How to use GPUs

Navigation

How to use GPUs#

sbi supports GPU training. GPU will speed up training if you use a very large batch-size, if you use a large embedding network, or if your simulation outputs are high-dimensional. This guide shows you how to train and perform inferencce on GPU.

Main syntax#

inference = NPE(prior, device="cuda", density_estimator="maf")
density_estimator = inference.append_simulations(theta, x, data_device="cpu").train()

More explanation#

When creating the inference object, you can pass the device as an argument. This will be the device that the neural network lies on, and thus also the device that it is trained on. It is also the device that the returned density_estimator is on.

Often, you do not want to have your entire simulated data on GPU, but instead only transfer individual batches to GPU. To do this, pass .append_simulations(..., data_device="cpu").

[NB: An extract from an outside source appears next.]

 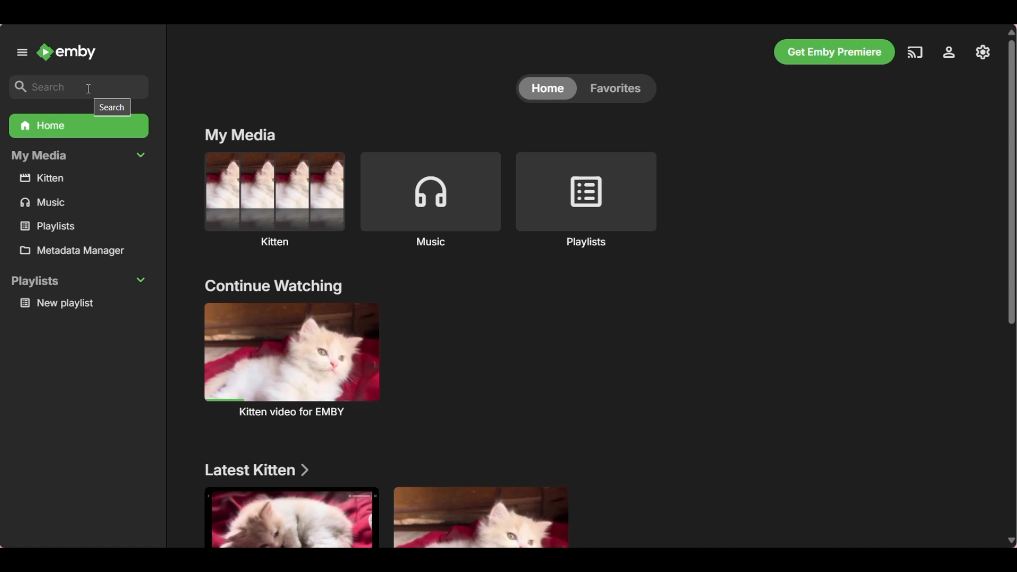 What do you see at coordinates (80, 178) in the screenshot?
I see `kitten` at bounding box center [80, 178].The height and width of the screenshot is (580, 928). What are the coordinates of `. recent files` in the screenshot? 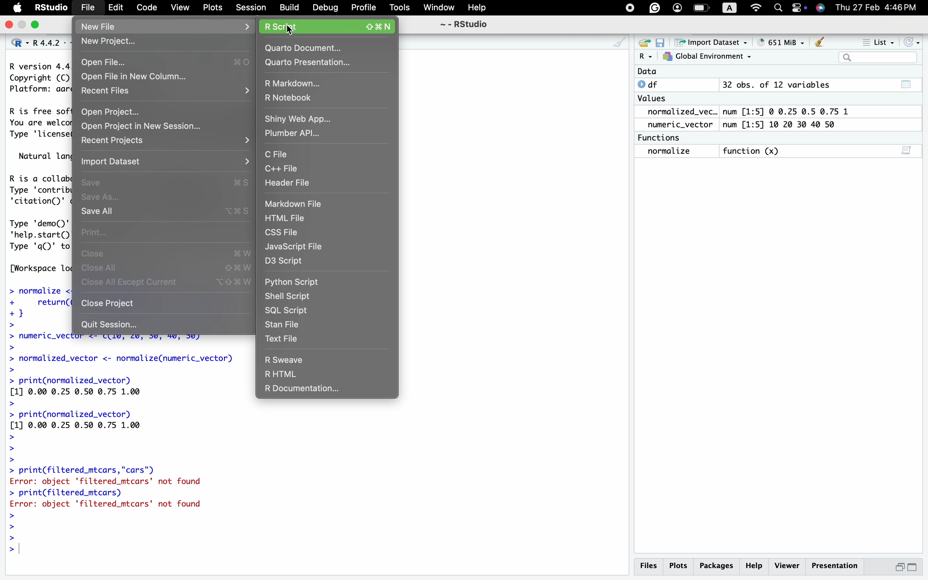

Note that the prior must be on the training device already, e.g., when passing device="cuda:0", make sure to pass a prior object that was created on that device, e.g.,

prior = torch.distributions.MultivariateNormal(
    loc=torch.zeros(2, device="cuda:0"),
    covariance_matrix=torch.eye(2, device="cuda:0")
)

Supported devices#

The device is set to "cpu" by default. But it can be set to anything, as long as it maps to an existing PyTorch GPU device, e.g., device="cuda" or device="cuda:2". sbi will take care of copying the net and the training data to and from the device. We also support MPS as a GPU device for GPU-accelarated training on an Apple Silicon chip, e.g., it is possible to pass device="mps".

Performance#

Whether or not you reduce your training time when training on a GPU depends on the problem at hand. We provide a couple of default density estimators for NPE, NLE and NRE, e.g., a mixture density network (density_estimator="mdn") or a Masked Autoregressive Flow (density_estimator="maf"). For these default density estimators, we do not expect a speed-up. This is because the underlying neural networks are relatively shallow and not tall, e.g., they do not have many parameters or matrix operations that benefit from being executed on the GPU.

A speed-up through training on the GPU will most likely become visible when using convolutional modules in your neural networks. E.g., when passing an embedding net for image processing like in this example.